> TEXTO DE ORIGEM
No livro De beco a avenida – A história da rua São Luiz, lançado pela Editora da USP (Edusp), o arquiteto, historiador e professor José Eduardo de Assis Lefèvre, do Departamento de História da Arquitetura da Faculdade de Arquitetura e Urbanismo (FAU) da USP, resgata esse bom tempo e traça um histórico das transformações da avenida São Luiz, desde sua origem como o Becco Comprido. Também acompanha as mudanças que fizeram com que a cidade perdesse a qualidade de vida e os equipamentos culturais, relacionando as transformações ocorridas na sociedade paulista e paulistana.

“A cidade de São Paulo exerce sobre os moradores sentimentos antagônicos, de fascínio e medo, de atração e repulsa”, observa Lefèvre. “Dos extremos contrastes de riqueza e miséria, do refinamento de alguns ambientes à violência de outros, resulta a convicção de que esta cidade apresenta uma enorme necessidade de potencialidade de transformação e evolução.”

A pesquisa de Lefèvre chega num momento oportuno, quando a cidade questiona os prejuízos do seu crescimento desenfreado, além do alto índice de desemprego, violência, trânsito e poluição. O arquiteto lembra que o desafio que se coloca para todos os que pensam e projetam a cidade é o de encontrar caminhos e soluções. “Para tanto, é necessário conhecer a cidade de uma perspectiva histórica, nortear por ela as ações a serem empreendidas no presente, das pequenas às maiores, das individuais às coletivas, que pretendam ter um sentido positivo para a cidade.”

> DADOS FORNECIDOS
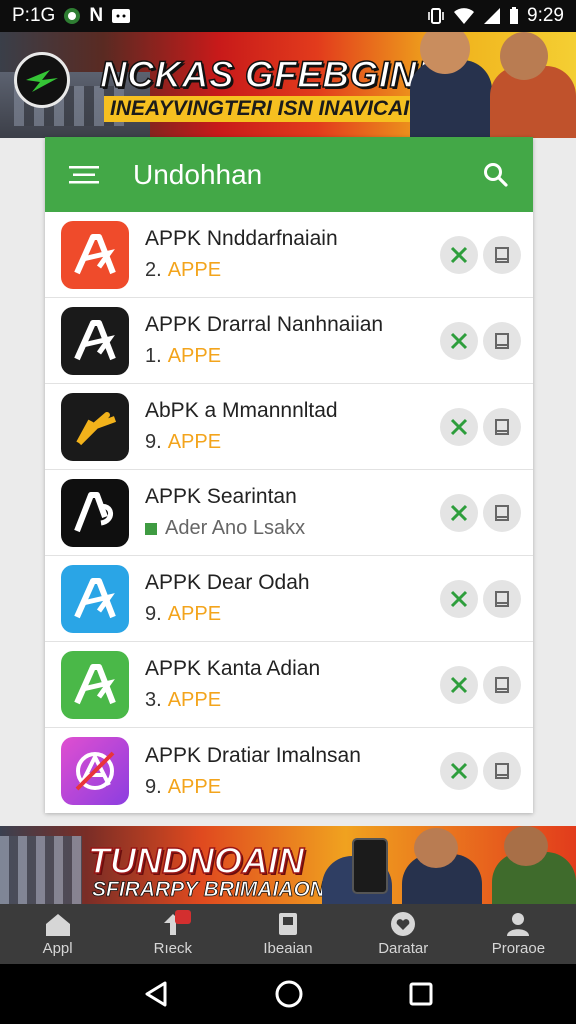  Describe the element at coordinates (289, 174) in the screenshot. I see `app-bar: Undohhan` at that location.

> O QUE FAZER
Reproduza fielmente o trecho do texto sobre a rua São Luiz que se inicia com as palavras que contêm "No livro De" e se encerra em "paulista e paulistana.".

> RESOLUÇÃO
No livro De beco a avenida – A história da rua São Luiz, lançado pela Editora da USP (Edusp), o arquiteto, historiador e professor José Eduardo de Assis Lefèvre, do Departamento de História da Arquitetura da Faculdade de Arquitetura e Urbanismo (FAU) da USP, resgata esse bom tempo e traça um histórico das transformações da avenida São Luiz, desde sua origem como o Becco Comprido. Também acompanha as mudanças que fizeram com que a cidade perdesse a qualidade de vida e os equipamentos culturais, relacionando as transformações ocorridas na sociedade paulista e paulistana.